◆ **DATA ROWS**
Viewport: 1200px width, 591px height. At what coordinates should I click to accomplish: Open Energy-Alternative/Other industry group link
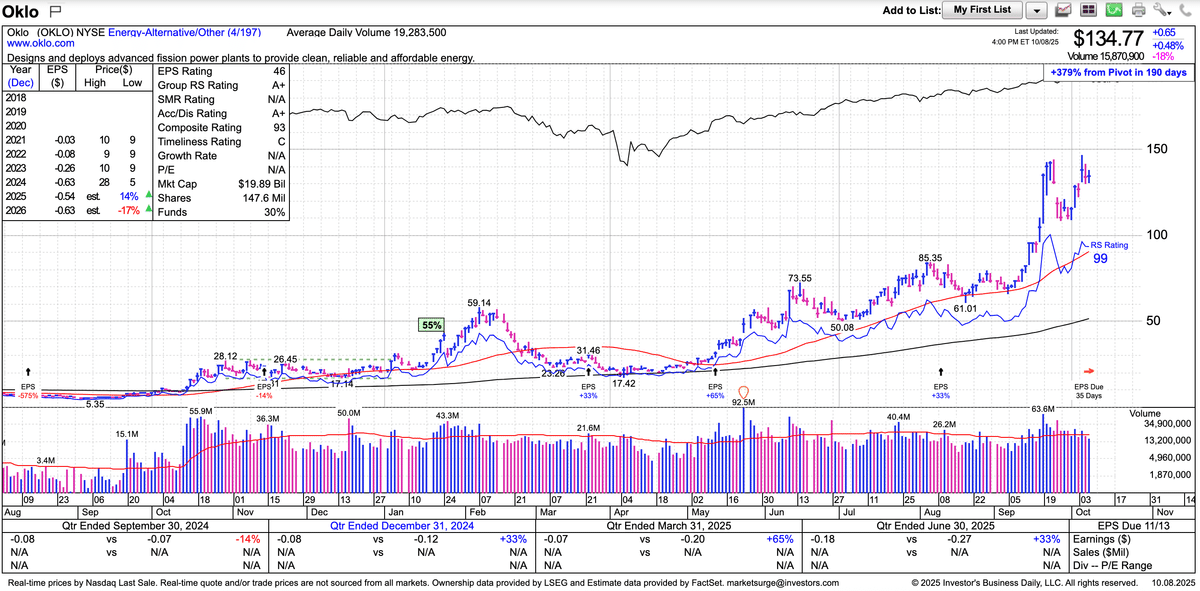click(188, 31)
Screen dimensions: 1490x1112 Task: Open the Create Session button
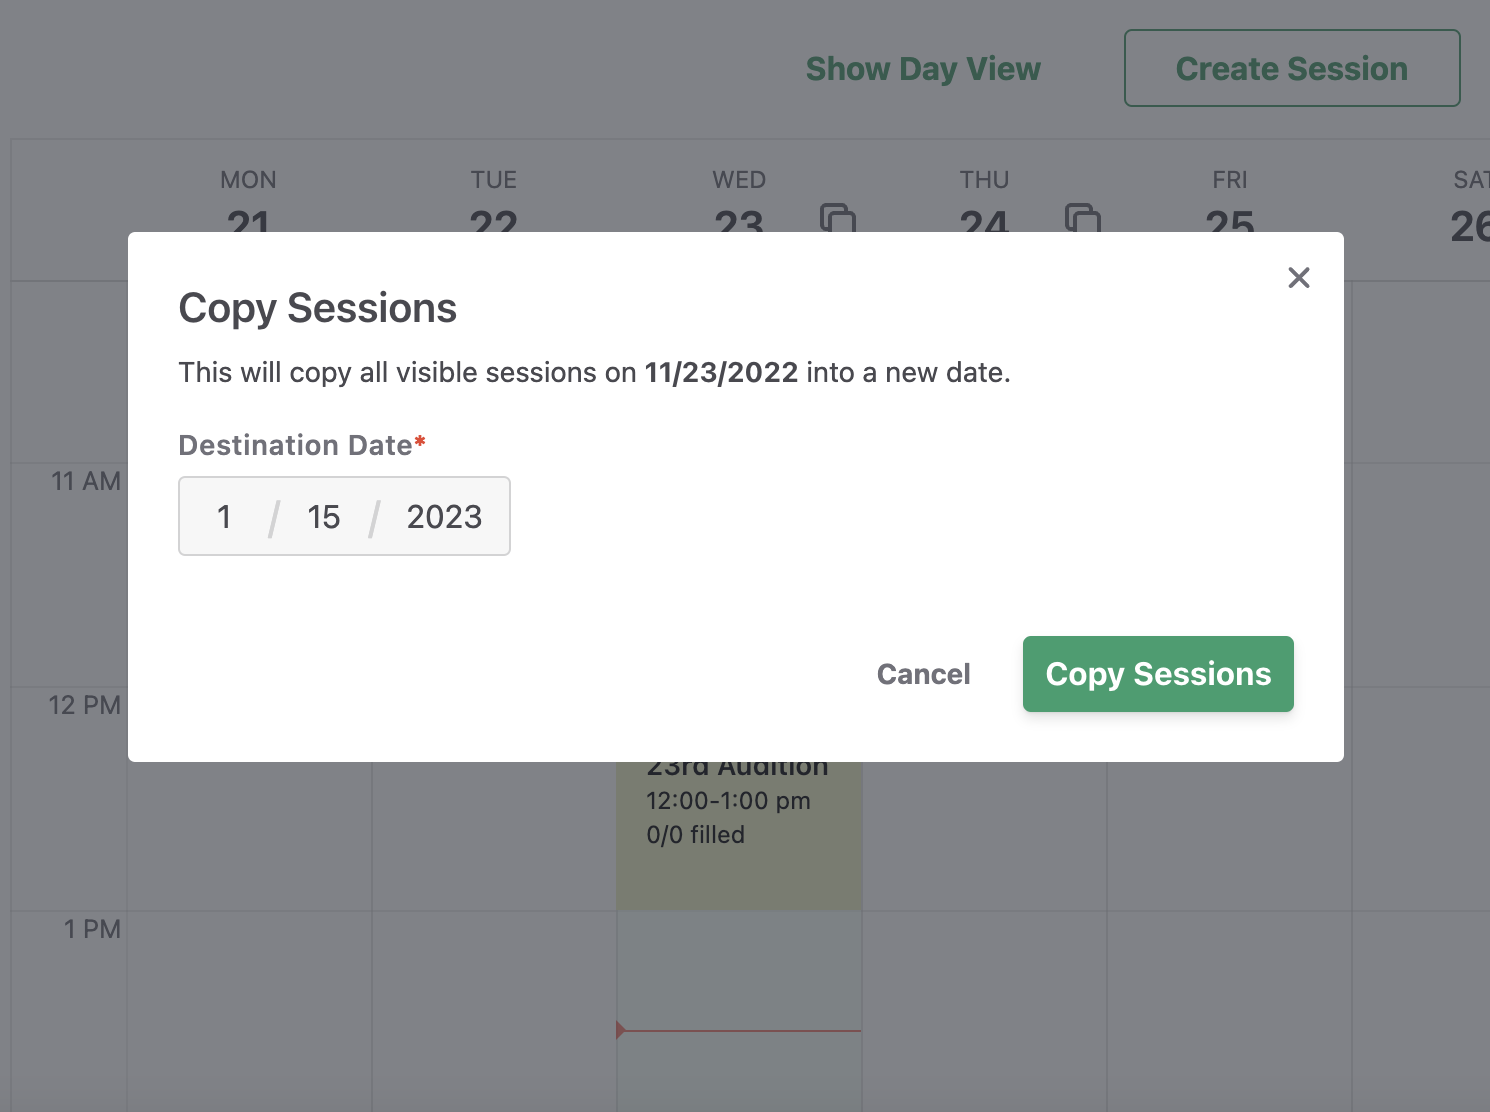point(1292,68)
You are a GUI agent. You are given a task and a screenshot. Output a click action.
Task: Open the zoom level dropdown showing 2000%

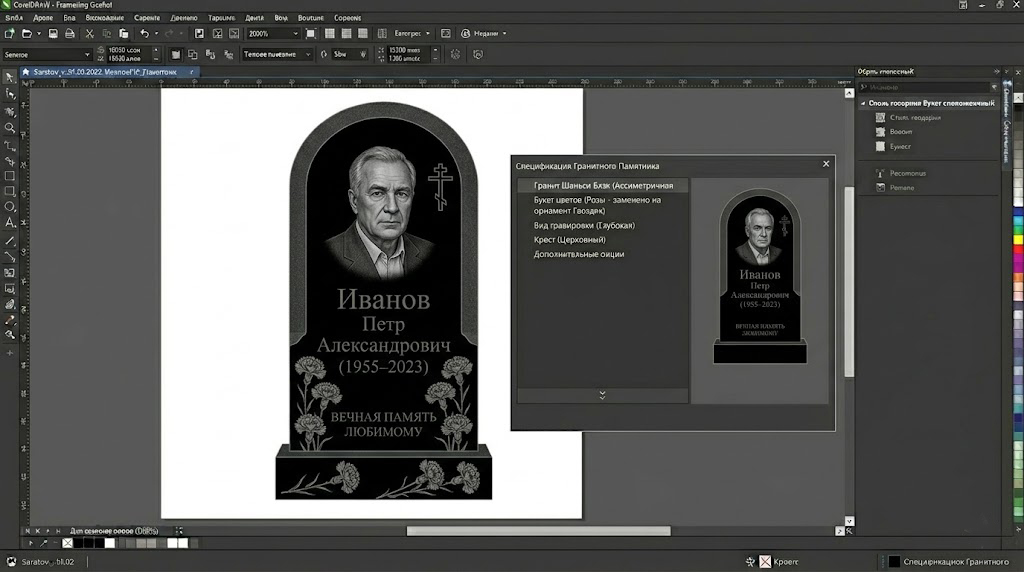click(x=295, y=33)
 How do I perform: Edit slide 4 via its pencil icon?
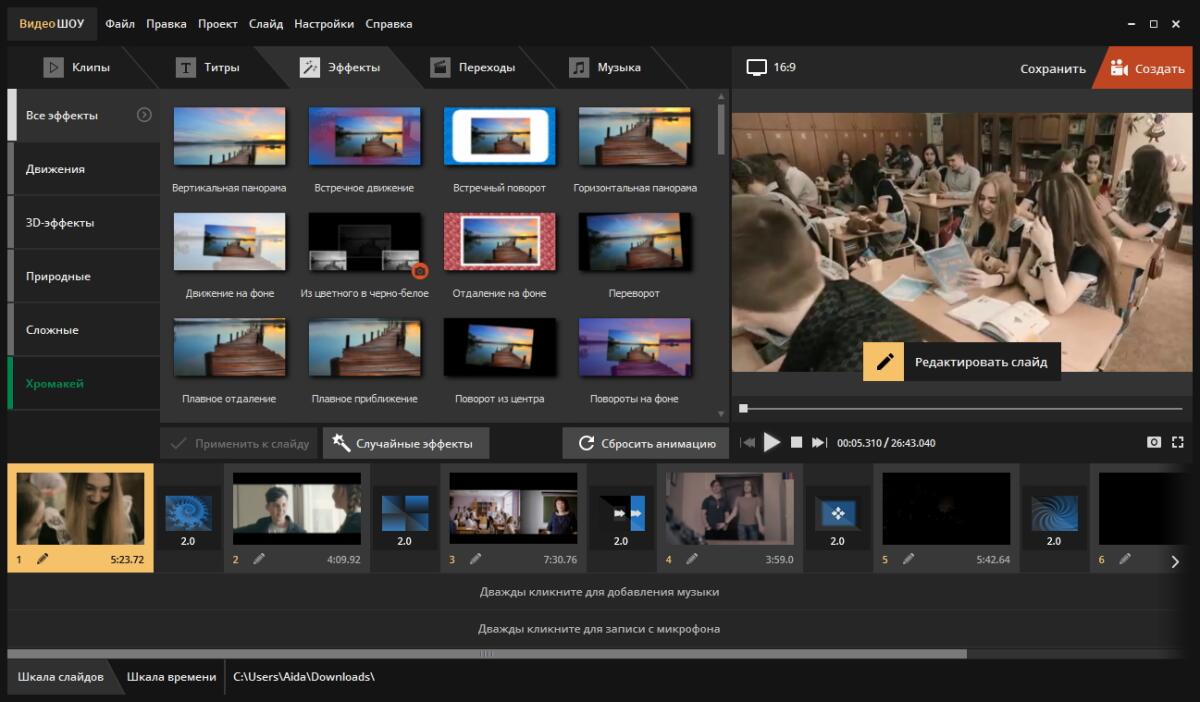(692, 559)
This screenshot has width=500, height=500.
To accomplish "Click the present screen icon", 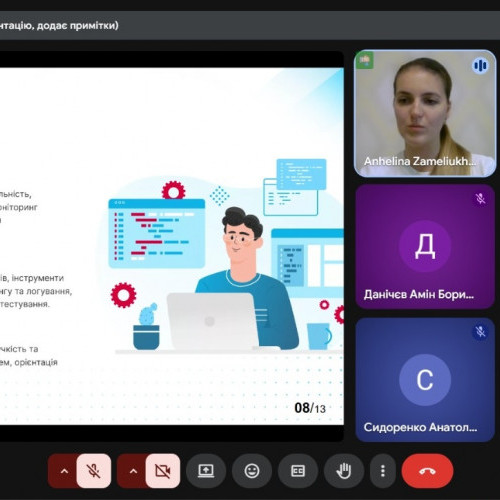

◆ **EXERCISE DETAILS**
Reproduce the data from the line containing "How do I perform: Edit" through the end of the data, requests included, multiplying each coordinate in the answers by 2.45 and rounding to whole numbers with halves rounded up. Leave out the pictures and change no other numbers.

◆ **EXERCISE RESPONSE**
 How do I perform: Edit slide 4 via its pencil icon?
(1695, 1370)
This screenshot has width=500, height=500.
To accomplish "Click the present screen icon", 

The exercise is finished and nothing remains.